TASK PROMPT:
Write out again, unchanged, the line that has "Screen dimensions: 700x542" and each following line through the end of the entries below; leave pictures out.

(Data extracted from a collection)
- - - - - - -

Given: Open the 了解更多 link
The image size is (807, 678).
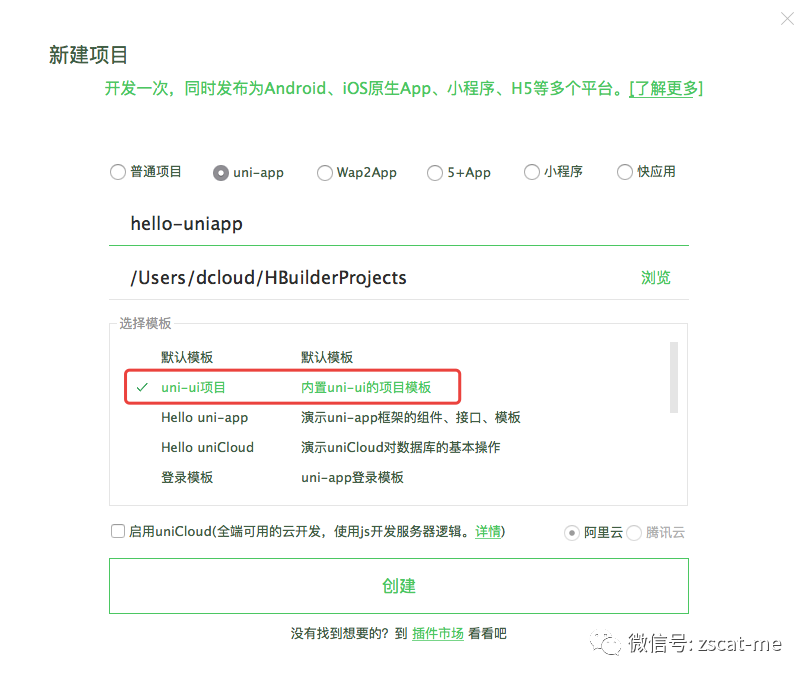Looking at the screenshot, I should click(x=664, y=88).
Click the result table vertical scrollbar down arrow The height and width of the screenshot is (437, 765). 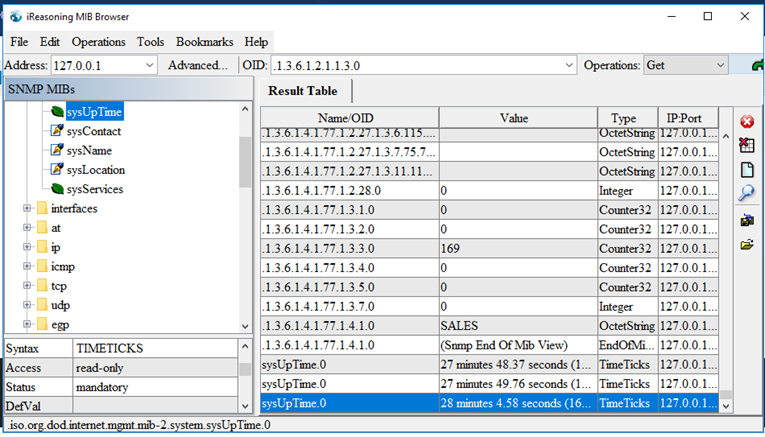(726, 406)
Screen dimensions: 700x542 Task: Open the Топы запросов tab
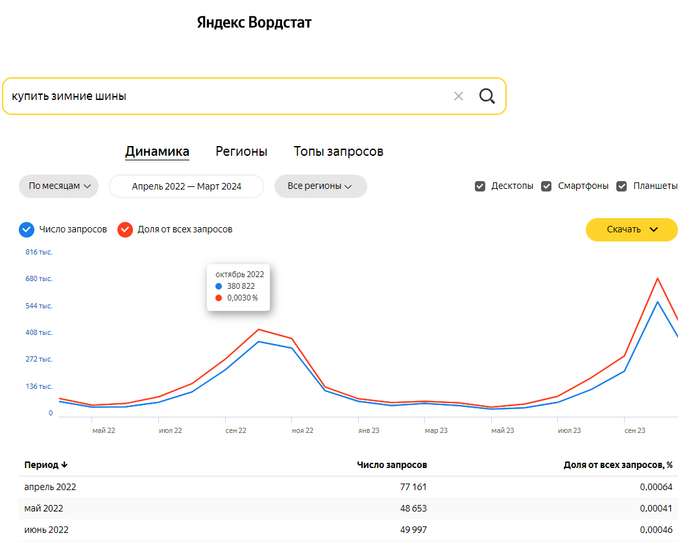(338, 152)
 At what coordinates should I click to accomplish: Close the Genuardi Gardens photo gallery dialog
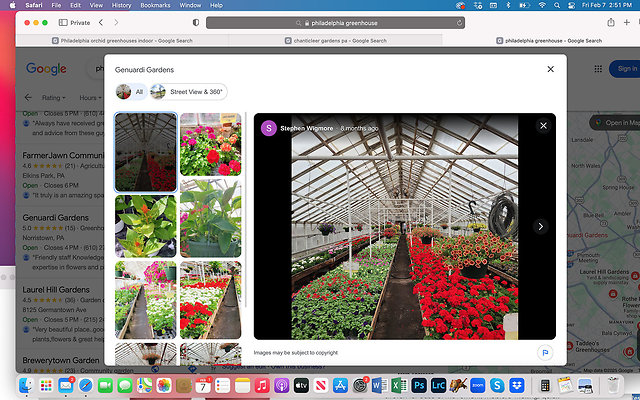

- - - - - - -

TASK RESULT:
Screen dimensions: 700x542 Task: Open the Топы запросов tab
(338, 152)
 At what coordinates should I click to accomplish: Close the Genuardi Gardens photo gallery dialog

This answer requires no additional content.